[[ RECORDS TO PROCESS, beginning ]]

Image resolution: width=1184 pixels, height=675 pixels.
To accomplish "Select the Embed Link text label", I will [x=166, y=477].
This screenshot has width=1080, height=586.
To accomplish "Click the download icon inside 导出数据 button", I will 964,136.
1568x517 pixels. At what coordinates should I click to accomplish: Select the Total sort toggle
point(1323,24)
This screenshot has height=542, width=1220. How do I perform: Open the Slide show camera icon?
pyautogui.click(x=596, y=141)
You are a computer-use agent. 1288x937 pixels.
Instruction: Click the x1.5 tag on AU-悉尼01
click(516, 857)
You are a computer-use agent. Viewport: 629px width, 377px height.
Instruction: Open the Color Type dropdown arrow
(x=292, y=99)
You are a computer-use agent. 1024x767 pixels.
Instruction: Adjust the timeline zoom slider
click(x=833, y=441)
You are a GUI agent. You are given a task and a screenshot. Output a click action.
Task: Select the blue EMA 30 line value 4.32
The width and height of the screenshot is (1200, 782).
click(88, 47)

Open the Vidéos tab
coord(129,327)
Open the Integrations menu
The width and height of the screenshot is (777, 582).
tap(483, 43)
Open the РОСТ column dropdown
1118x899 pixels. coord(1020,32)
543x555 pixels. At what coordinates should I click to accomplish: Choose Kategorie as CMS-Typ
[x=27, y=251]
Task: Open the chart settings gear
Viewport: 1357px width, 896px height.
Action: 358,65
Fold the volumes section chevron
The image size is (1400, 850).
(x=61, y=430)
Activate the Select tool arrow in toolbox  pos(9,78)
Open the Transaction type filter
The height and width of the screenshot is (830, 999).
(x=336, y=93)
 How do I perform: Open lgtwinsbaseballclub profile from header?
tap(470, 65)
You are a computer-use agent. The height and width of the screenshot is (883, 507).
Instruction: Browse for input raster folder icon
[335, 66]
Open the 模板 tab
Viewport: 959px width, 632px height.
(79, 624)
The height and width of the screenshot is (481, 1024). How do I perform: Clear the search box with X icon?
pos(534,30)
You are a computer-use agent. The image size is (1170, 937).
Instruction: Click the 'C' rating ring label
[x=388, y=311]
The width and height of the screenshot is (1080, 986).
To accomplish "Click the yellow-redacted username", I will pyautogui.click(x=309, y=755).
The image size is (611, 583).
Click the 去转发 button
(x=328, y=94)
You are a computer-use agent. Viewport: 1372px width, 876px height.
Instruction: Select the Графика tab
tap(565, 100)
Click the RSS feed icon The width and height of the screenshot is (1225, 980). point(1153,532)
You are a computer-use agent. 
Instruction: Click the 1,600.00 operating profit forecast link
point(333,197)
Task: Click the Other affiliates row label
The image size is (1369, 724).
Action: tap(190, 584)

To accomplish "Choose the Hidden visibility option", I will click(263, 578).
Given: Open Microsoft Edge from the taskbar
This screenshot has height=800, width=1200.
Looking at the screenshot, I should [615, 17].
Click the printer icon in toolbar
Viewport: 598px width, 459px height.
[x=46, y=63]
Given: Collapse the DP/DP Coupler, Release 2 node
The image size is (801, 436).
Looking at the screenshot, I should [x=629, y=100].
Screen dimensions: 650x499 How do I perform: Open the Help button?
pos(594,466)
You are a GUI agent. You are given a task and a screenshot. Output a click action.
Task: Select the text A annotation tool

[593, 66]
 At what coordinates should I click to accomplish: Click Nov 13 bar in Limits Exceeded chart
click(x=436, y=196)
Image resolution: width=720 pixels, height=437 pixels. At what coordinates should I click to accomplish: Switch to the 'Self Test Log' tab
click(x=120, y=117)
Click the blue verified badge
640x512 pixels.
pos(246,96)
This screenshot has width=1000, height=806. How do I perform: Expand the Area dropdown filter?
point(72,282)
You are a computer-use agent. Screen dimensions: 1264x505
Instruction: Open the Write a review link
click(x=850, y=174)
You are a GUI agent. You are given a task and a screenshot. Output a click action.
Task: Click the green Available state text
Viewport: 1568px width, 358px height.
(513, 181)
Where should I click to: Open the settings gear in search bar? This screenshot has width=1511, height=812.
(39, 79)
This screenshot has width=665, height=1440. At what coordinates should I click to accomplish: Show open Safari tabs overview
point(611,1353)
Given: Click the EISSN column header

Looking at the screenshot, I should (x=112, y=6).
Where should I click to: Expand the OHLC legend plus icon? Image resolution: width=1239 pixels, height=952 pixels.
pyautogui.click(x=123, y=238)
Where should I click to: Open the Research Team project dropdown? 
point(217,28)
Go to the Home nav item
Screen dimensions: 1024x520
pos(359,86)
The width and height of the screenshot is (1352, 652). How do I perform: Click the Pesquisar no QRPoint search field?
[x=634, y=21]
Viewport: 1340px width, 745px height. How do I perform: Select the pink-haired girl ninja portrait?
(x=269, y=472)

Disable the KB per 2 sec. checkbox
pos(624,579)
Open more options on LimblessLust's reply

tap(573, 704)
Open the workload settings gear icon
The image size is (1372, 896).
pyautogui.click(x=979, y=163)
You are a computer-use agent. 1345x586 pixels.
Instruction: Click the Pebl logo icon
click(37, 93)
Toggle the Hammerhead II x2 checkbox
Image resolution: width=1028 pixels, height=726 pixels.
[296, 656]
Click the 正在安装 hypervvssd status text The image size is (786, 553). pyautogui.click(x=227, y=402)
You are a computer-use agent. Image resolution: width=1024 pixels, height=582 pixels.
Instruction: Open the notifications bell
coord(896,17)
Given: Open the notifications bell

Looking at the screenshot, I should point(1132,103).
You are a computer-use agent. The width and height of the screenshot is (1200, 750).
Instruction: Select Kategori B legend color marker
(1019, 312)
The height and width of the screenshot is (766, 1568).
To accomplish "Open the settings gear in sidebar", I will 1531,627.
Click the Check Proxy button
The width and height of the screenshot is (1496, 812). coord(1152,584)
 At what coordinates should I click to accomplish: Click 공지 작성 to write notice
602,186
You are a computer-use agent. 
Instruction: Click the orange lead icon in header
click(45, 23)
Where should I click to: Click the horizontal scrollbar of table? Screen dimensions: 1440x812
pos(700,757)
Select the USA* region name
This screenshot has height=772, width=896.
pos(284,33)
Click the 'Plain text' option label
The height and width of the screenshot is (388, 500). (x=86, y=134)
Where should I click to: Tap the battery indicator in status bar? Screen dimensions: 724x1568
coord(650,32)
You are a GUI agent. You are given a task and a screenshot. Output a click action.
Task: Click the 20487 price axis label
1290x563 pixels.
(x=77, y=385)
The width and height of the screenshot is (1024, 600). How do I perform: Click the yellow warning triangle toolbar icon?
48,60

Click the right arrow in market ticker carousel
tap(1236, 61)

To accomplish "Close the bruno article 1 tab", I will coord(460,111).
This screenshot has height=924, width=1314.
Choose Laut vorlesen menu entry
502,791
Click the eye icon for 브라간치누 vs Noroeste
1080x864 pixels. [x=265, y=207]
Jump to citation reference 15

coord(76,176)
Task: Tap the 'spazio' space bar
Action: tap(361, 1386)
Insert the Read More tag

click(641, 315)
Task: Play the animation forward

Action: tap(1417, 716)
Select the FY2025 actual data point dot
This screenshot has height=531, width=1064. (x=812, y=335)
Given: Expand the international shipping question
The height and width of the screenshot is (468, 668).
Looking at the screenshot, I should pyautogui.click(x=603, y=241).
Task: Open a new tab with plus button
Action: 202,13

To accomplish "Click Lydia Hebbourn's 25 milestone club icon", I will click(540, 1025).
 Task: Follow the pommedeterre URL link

[[ RECORDS TO PROCESS, end ]]

#### ACTIVITY:
All lines above in which the word "blue" occurs should be identified and copied.

#### REPLY TO THE TASK:
Task: Select the blue EMA 30 line value 4.32
Click the blue verified badge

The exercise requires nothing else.